After reading a few very dismissive reviews about how robotic Ryan Gosling was as the late Neil Armstrong I wondered if that accounted for the fairly disastrous box office. After the commercial and critical triumph of La La Land, all eyes were on Damien Chazelle’s next project, and with the broader scope and higher budget of humankind’s first steps on another world, it was Chazelle’s to foul up.
He didn’t do as badly as you might have heard, but I can understand why it didn’t connect with people. There’s a fine line to be danced when you want action to speak for itself and the treatment of it (and the characters) to be almost documentary-like in its detachment.
Few achieve such balance as much as (for example) Chris Nolan, but many fail. Go too far over into emotive delivery and you risk melodrama and histrionics. Too far the other way and clinical coldness can turn a viewer off, no matter how interesting the story.
Unfortunately, Chazelle seems to have painted his canvas the same way Armstrong (as the film portrays him) sees the world – no nonsense, straight-arrow, not given to highly charged expression or even a raised eyebrow. When his daughter dies of cancer in the first few scenes his face hardly changes. Similarly, when he’s asked at a press conference what kind of personal memento he’d take on Apollo 11’s historic flight if he could he deadpans that he’d take more fuel.
It’s in stark contrast to the politically astute and media friendly Buzz Aldrin (Corey Stoll), who knows how to crack wise and make the right people like him – although one wonders what the real Aldrin thought about his character behind closed doors, when he’s portrayed as a shameless careerist and kind of a prick who treads on everyone’s toes.
Armstrong isn’t interesting in playing games, making people warm to him or the political supremacy he knows the Apollo program will offer his country. In fact, Gosling is constantly so stone-faced he doesn’t seem too fussed about the scientific advancement or engineering challenge of travelling to the moon either, leaving you wondering what drives him.
There’s a scene that takes place on the moon involving a piece of his dead daughter’s jewellery which is completely imagined but gives Armstrong a kind of character motivation. But during the rest of the film he’s so emotionless and stilted it almost seems like scriptwriter Josh Singer imagined him almost as being autistic, maybe figuring it explained his reclusiveness in real life after the moon landing.
When his long-suffering wife Janet (Claire Foy) puts her foot down and insists he tells their two boys that he might never come home from space, he can barely look the two patient, but confused, kids in the eye.

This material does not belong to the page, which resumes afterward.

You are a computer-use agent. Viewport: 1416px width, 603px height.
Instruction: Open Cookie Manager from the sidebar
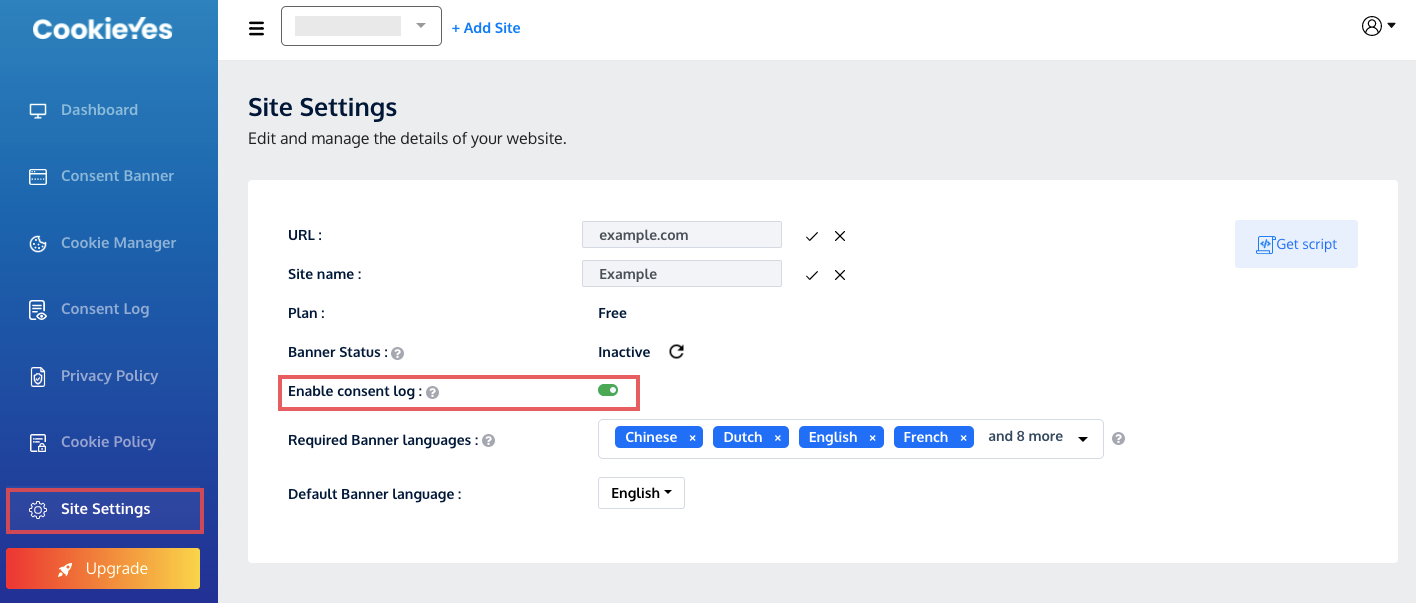click(118, 243)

Another storytelling element that doesn’t help is the camerawork, particularly early on in the film. Chazelle’s camera seems slung over the shoulder of another person in the scene, following Armstrong and his family and colleagues in a pretty slipshod – almost drunken – fashion. It’s one step away from being a Paul Greengrass shaky-cam action film, and even though Chazelle probably used it in scenes he wanted to appear to be a slice of life, it’s distracting.
The curious approach to character and photography also serve to keep you from realising what a fairly straight biopic it is of Armstrong and his adventures. We meet him in a thrilling and visceral scene where he’s test-piloting the X-15 experimental jet into the upper atmosphere and follow his home and work life up until he returns home from the lunar surface.
Despite an at-times fairly dry story and what feels like too much padding that could have been lost, it’s worthy of Armstrong and Apollo. Unlike Darren Aronofsky with Noah, Chazelle shows that he knows how to direct thrills and action when given money. With great visual effects added to the command of pace and tension he displayed in Whiplash, the scenes of launches, flights and landings are heart-in-your-throat good.
But no matter how high quality, it was a textbook example of how a media narrative can bubble up from nothing and overshadow a movie. First Man had no sooner been press screened than we all read reports online about how the planting of the American flag wasn’t included, and how it was either Chazelle’s way of asserting that the feat represented the entire human race or that he was a traitor who hated America (depending on your view).
The whole thing was probably dreamed up by an early reviewer and there was no real actual hatred, but by then it was too late – everyone with some media savvy who went to see it had the seed in their mind.